Intelligence Driven Vulnerability Patching
In today’s modern IT environment, knowing what vulnerabilities exist is an absolute necessity. Vulnerabilities and exploits are constantly sold, published and shared on the surface web, social media and dark web. The problem is how you keep up with threats that impact your business today. How do you decide which patch to push and which patch to delay?
Financial Firm Monitors for Proof of Concept Code & Exploits In the Wild
One of the most important patches to deploy or to justify an emergency patch is a vulnerability that is has a proven remote code execution exploit in the wild. Once the exploit is in the wild, it’s a race to mitigate the attack with the network defense or it’s time to stop everything and patch the vulnerability. A financial firm’s cyber intelligence team precisely does this with DigitalStakeout Scout. They monitor for online chatter of zero-day attacks, proof of concept code and chatter of how-to examples which drive the availability and possibility of the exploit being used in the wild by a wider range of threat actors.
Monitoring for New Exploits on Surface Web, Social Media and Dark Web
There is a myth that exploits are mostly on the dark web. In the generation of sharing and socialization, not may things stay a secret on the web. When exploits are created, researchers and hackers take to social media and forums to share their accomplishments. In many cases, RCEs make their way around the globe in hours. This financial firm monitors for the emerging threat on a 24 x 7 basis. The team also monitors for chatter about the impact of patches from key vendors to help determine if there is any risk of deploying an emergency patch into a production environment.

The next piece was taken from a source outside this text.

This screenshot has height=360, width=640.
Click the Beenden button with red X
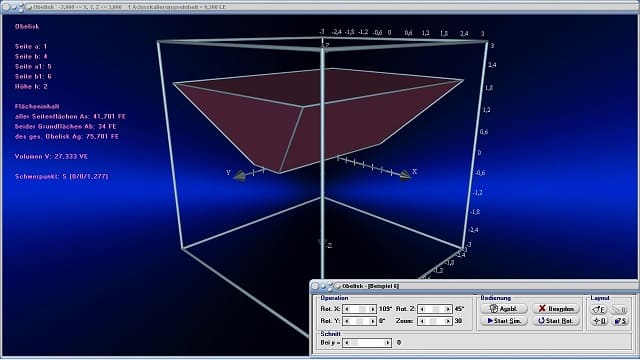556,309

Collecting & Automatically Prioritizing Cyber Threat Intelligence From Multiple Sources
DigitalStakeout Scout Monitors enable the company’s security analysts to collect and unify chatter about threats, vulnerabilities and attacks. The cyber intelligence team is monitoring Twitter in real-time, forums like Full Disclosure or verified commits to Exploit-DB. The team monitors hundreds of sources to maintain situational awareness of the threat landscape. Using our rule-based tagging and word-list features, the team automatically prioritizes mentions. This dramatically reduces the analysis workload and alert fatigue when exploits start to go viral.

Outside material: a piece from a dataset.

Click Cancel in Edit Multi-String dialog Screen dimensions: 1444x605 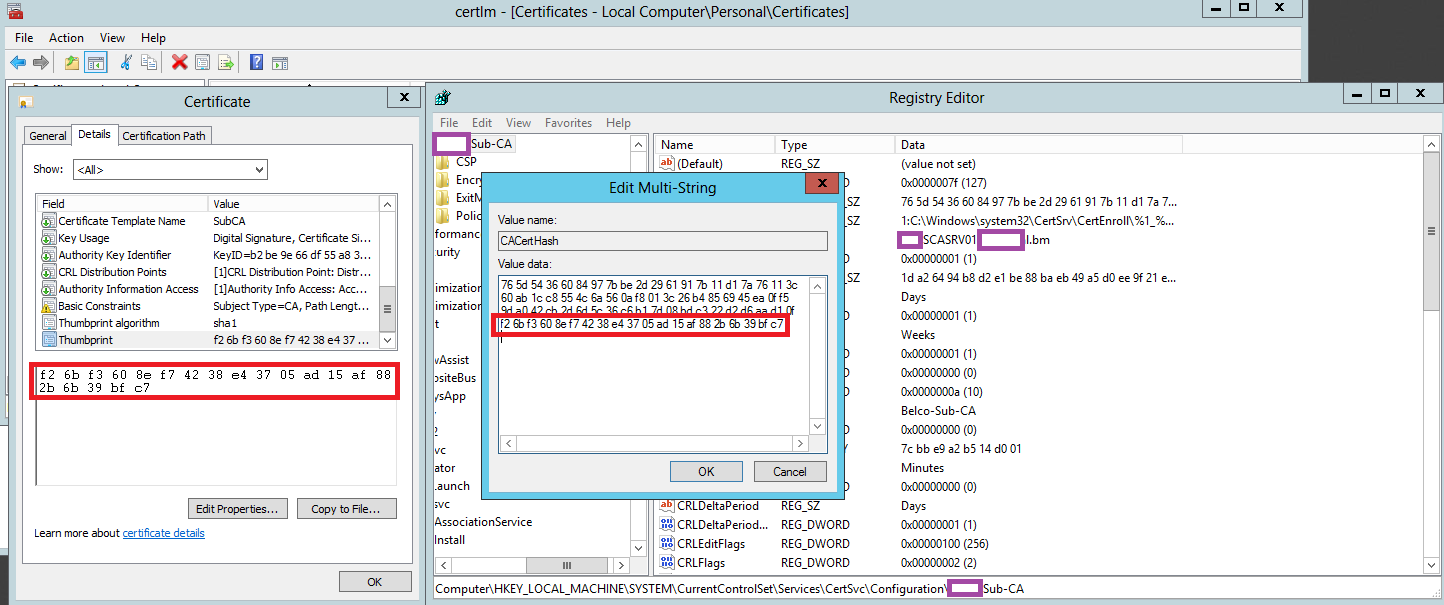pos(789,472)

Patch Management is Aligned with Business Risk
The rapid detection of vulnerability and exploit chatter enables the company to take quick action to protect IT assets and data. With DigitalStakeout Scout, the stream of data that comes from all this collected information is turned in the actionable intelligence that protects the business. As a result, the company was able to reduce the time to recommend and deploy an emergency patch by 72 hours. This data-driven approach to vulnerability management has increased collaboration with other teams in the organization. This time savings achieved from collecting and analyzing threats dramatically reduces the organization’s cyber risk and potential to take a data breach from this vector.